El apoyo de la OTI a los medios de difusión independientes -- además de proveer capacitación y desarrollo de infraestructuras -- incluye la programación de mensajes de paz, tolerancia y participación democrática. Este intento de difundir noticias positivas e información que apoye los valores y procesos democráticos es muy diferente del apoyo directo a los medios de difusión independientes, el cual procura solamente apoyar el periodismo responsable y no la promoción de mensajes específicos.
Otro apoyo de la USAID
Otros programas de la USAID que atienden necesidades claves del desarrollo, tales como la educación y la salud, pueden incluir también elementos de apoyo a los medios de difusión. Estos programas pueden utilizar la radio, la televisión y los periódicos para promover programas sociales. En Ruanda, Estados Unidos ayudó a la radiodifusión de los juicios por genocidio y otras cuestiones consideradas esenciales para superar el legado de la "radio del odio" que se usó para alentar el odio étnico y el genocidio en 1994.

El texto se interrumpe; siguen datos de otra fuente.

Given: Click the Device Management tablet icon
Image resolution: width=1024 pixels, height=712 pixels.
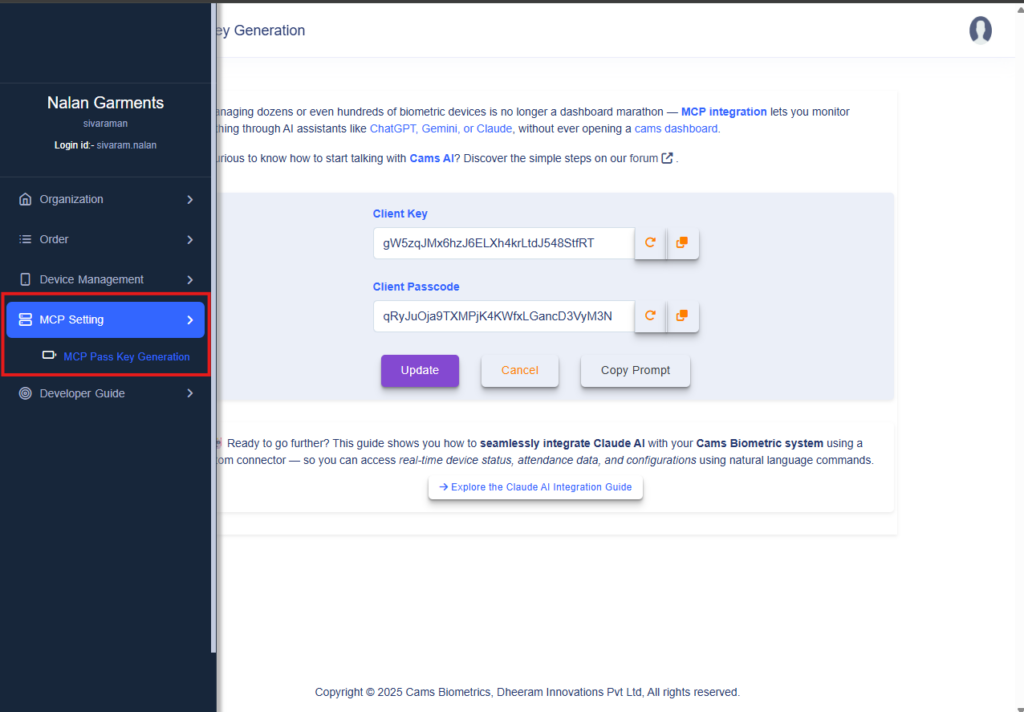Looking at the screenshot, I should 26,280.
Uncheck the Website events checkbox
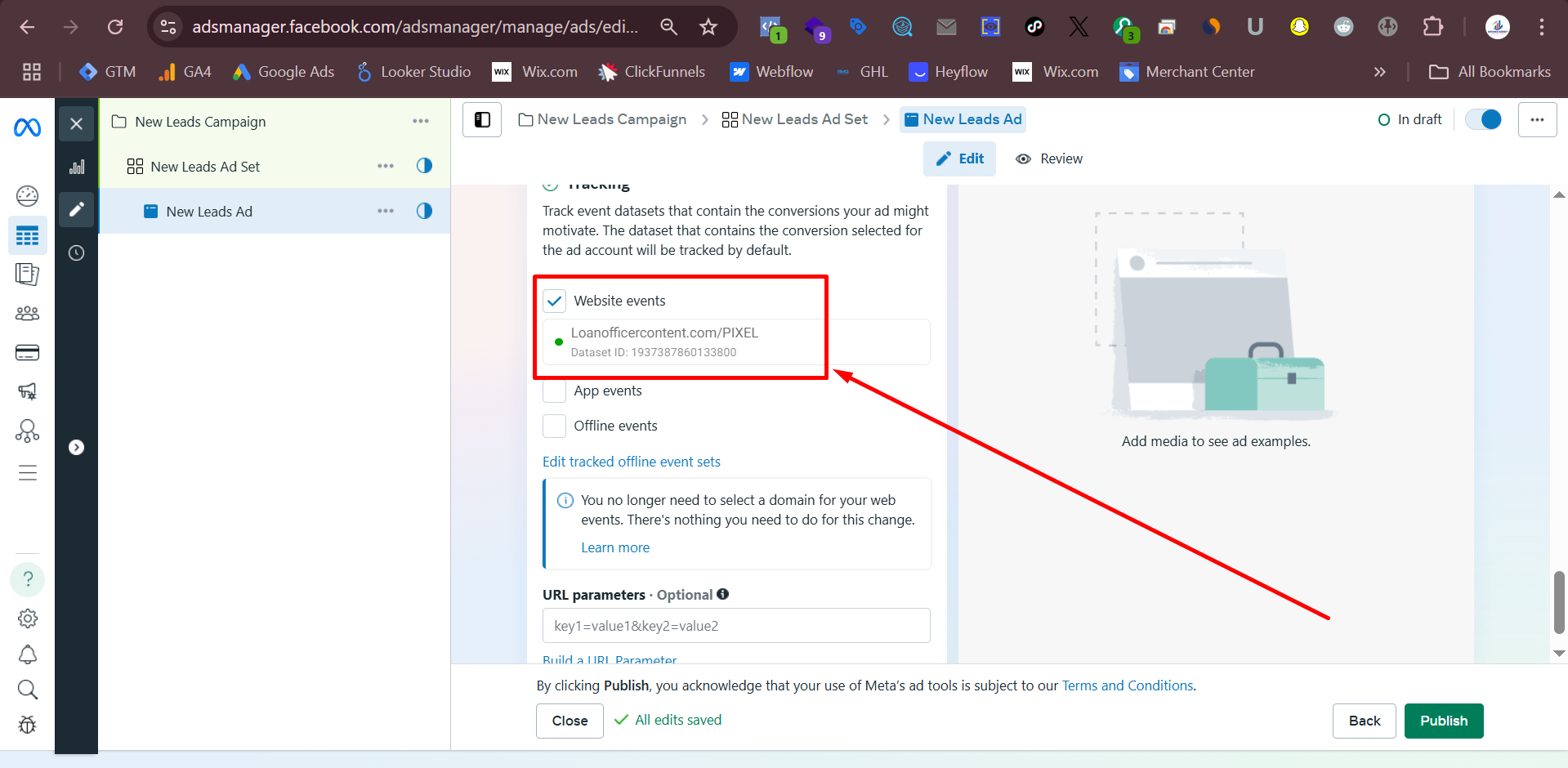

Enfoques nuevos e innovadores
Una de las lecciones que aprendió la USAID luego de administrar durante más diez años programas que tienen que ver con los medios de difusión, ha sido que en lugar de tratar de crear medios enteramente nuevos, es mejor ayudar a los medios de difusión ya existentes, incluso si esto significa comprar transmisores y papel periódico mediante donaciones directas.
Otra lección es que cuando los gobiernos prohíben la crítica directa de las autoridades gobernantes, hay que tratar de apoyar el reportaje crítico en áreas menos amenazantes, como los informes locales sobre carreteras, salud y medio ambiente. Los periodistas han usado tal información como un punto de partida para comenzar el reportaje crítico sobre temas gubernamentales, mucho antes de que pudieran abordar cuestiones más serias, como la necesidad de elecciones libres y un poder judicial independiente. La ayuda estadounidense también entrena a los periodistas para que traten de establecer relaciones cordiales con los funcionarios gubernamentales, lleven a cabo reportajes de investigación e informen sobre el terrorismo. Un esfuerzo reciente respaldado por Estados Unidos ayudó a los periodistas búlgaros a rastrear el flujo de drogas y dinero que vinculaba a Osama bin Laden con Europa a través de Bulgaria.
El poder y la influencia de los medios de difusión nunca han sido más importantes que ahora. Las comunicaciones vía satélite e Internet hacen posible que grupos pequeños de extremistas envíen mensajes de odio e intolerancia a millones de personas, de manera amplia y con sólo oprimir un botón. La ayuda estadounidense a la creación de medios de difusión equilibrados e imparciales sigue siendo una prioridad importante, especialmente después de los ataques del 11 de septiembre, mientras buscamos cómo crear un mundo más informado y tolerante.